Things seemed to be better, though he still talks down to me from time to time. Then we had an amazing weekend together last weekend, full of love and passion. It's been almost 2 months together now. But then the night before last, he came by after his motorcycle ride and we were enjoying each other. I asked him if riding his bike was one of the ways he enjoyed alone time. I was sincerely just asking a question to get to know him in conversation. I like to go on walks or read, or listen to music to spend quality time with myself.
He said "No, I like to ride my bike because I like riding my bike, that's why I bought a motorcycle. Am I going to have to ask permission every time I want to go for a ride?" I was pretty shocked at the response, and asked where it had come from and if someone in his past had given him a hard time about his bike. He told me that wasn't the case but that I was making a big deal about his going for a ride. When I said that was not what I was doing, he cut me off and said yes it was, that I like to push his buttons and that I always do that. I wish I'd have been better prepared for this behaviour because I was completely shocked by the irrational response and didn't know what to say. I asked for him to tell me what he meant by always pushing his buttons and he said he was annoyed now and left.

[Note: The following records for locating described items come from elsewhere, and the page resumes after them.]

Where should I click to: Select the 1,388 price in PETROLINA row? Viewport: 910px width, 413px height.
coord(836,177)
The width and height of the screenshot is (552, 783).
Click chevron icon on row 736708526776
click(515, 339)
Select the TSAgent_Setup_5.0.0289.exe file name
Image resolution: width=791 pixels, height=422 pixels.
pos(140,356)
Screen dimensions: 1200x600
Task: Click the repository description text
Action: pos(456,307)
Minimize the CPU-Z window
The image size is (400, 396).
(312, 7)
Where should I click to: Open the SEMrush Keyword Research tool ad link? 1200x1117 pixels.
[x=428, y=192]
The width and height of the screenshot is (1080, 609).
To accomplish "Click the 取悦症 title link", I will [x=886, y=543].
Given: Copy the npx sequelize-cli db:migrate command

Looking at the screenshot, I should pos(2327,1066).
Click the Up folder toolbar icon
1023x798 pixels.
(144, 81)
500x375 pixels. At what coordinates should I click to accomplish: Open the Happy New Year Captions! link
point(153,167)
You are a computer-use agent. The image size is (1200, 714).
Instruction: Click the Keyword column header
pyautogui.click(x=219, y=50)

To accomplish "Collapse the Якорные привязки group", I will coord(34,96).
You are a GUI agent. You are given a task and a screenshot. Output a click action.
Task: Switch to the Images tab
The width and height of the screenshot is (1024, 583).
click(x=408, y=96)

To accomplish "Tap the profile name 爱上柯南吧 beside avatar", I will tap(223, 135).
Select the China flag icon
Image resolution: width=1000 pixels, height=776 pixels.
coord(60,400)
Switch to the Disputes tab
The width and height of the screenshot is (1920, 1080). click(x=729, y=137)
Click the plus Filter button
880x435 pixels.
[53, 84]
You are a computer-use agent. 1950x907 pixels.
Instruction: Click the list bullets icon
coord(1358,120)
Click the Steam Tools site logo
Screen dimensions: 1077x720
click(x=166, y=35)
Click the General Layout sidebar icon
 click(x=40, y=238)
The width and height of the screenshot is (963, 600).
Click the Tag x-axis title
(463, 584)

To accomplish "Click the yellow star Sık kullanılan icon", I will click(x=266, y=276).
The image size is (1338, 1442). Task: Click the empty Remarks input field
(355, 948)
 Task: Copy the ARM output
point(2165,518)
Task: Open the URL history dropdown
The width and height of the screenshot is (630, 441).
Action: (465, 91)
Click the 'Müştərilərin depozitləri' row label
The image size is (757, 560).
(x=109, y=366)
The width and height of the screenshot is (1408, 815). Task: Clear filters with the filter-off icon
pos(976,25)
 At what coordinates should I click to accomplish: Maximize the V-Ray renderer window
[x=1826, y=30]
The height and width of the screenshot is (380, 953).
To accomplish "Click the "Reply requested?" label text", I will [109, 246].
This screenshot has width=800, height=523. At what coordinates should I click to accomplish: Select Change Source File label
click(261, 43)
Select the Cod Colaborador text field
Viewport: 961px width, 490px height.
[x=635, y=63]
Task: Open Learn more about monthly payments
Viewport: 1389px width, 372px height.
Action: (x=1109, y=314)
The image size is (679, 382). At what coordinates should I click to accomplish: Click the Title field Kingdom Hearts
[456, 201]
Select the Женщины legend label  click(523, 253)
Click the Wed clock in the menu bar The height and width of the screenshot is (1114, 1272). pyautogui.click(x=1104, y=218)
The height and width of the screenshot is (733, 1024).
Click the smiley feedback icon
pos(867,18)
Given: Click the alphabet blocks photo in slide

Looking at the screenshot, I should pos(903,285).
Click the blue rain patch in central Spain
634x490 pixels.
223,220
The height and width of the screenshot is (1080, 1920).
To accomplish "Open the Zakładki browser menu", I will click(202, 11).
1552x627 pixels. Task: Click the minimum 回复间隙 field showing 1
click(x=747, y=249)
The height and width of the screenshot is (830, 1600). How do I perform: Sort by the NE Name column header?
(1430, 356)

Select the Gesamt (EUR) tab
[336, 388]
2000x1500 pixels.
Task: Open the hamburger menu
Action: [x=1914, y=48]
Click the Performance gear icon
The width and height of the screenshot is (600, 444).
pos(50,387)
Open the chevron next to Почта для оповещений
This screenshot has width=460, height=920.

He just..left. I have not heard from him since. He has been online, I have checked so I know he's physically ok.
What just happened? Is this part of bipolar behaviour, and what should I do? Do I reach out or do I leave him his space until he's ready to talk to me? I do want him to know that I won't tolerate being treated that way, but at the same time I also want him to know that if this is part of his condition I will be there when he's past it. He takes his meds and doesn't mess around with that, and also speaks to a therapist monthly, though he had said he doesn't talk to her about personal things like our relationship. I really think he needs to. So that is a second question, how do I encourage him to talk to her about our relationship and his communication?
I know that a life with him will be ups and extreme downs from reading other threads. What I'm really looking for right now is how to navigate this current situation. Can anyone help?
0 likes, 1 reply
wantstolove
Posted
well.. he just dumped me via messenger, so I guess it doesn't matter any more.